A weekend report in the New York Times said that US delegates to a recent WHO meeting sought to delete from a resolution on infant nutrition language that urged member states to “protect, promote and support” breastfeeding.
The US reportedly pressured Ecuador to drop sponsorship of the text, threatening trade sanctions and military aid cuts.
RUSSIA TO THE RESCUE
In the end, Russia stepped in to introduce the measure — and the final resolution preserved most of the original wording, the newspaper said.
Noting that the US position aligned with infant formula manufacturers, the newspaper cited the case as an example of the Trump administration siding with corporate interests on public health and environmental issues.

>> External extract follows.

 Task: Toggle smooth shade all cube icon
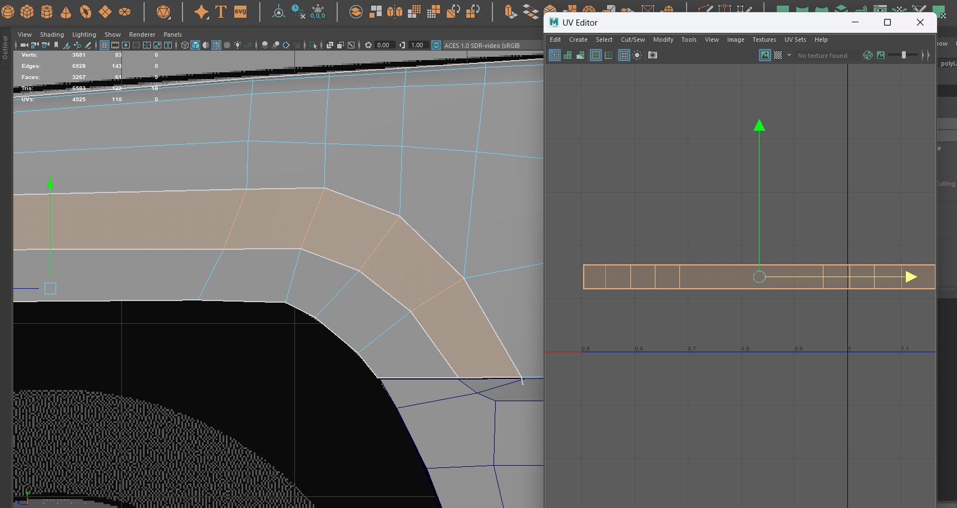[x=195, y=45]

Trump hit out at the article, while saying that the US was committed to ensuring women are not “denied” formula.
“The failing NY Times Fake News story today about breast feeding must be called out,” Trump said on Twitter. “The U.S. strongly supports breast feeding but we don’t believe women should be denied access to formula. Many women need this option because of malnutrition and poverty.”
Health experts said the president’s stance suggested a lack of knowledge about the issues.
“Malnutrition and poverty are the precise settings where you absolutely do need to breastfeed, because that’s the setting where access to safe and clean water for reconstituting powdered formula is often impossible to find,” Michele Barry, director of the Stanford School of Medicine’s Center for Innovation in Global Health, told the New York Times in response to Trump’s tweet.
The US Department of State described as “false” the notion that Washington had threatened a partner country.
“The United States believed the resolution as originally drafted called on states to erect hurdles for mothers seeking to provide nutrition to their children,” a department official said.
“We recognize not all women are able to breastfeed for a variety of reasons,” the official said, adding that women should have “full information about safe alternatives.”
Ecuadoran Minister of Public Health Veronica Espinosa said her country had fought for passage of the resolution and “did not give in to private or commercial interests, or any other form of pressure.”
The WHO has long advocated exclusive breastfeeding until six months of age, and partial breastfeeding for up to two years or more.
However, baby formula represents a huge global market — worth US$47 billion in 2015, according to Euromonitor International — dominated by a handful of groups, several of them US-based, with emerging markets accounting for most growth.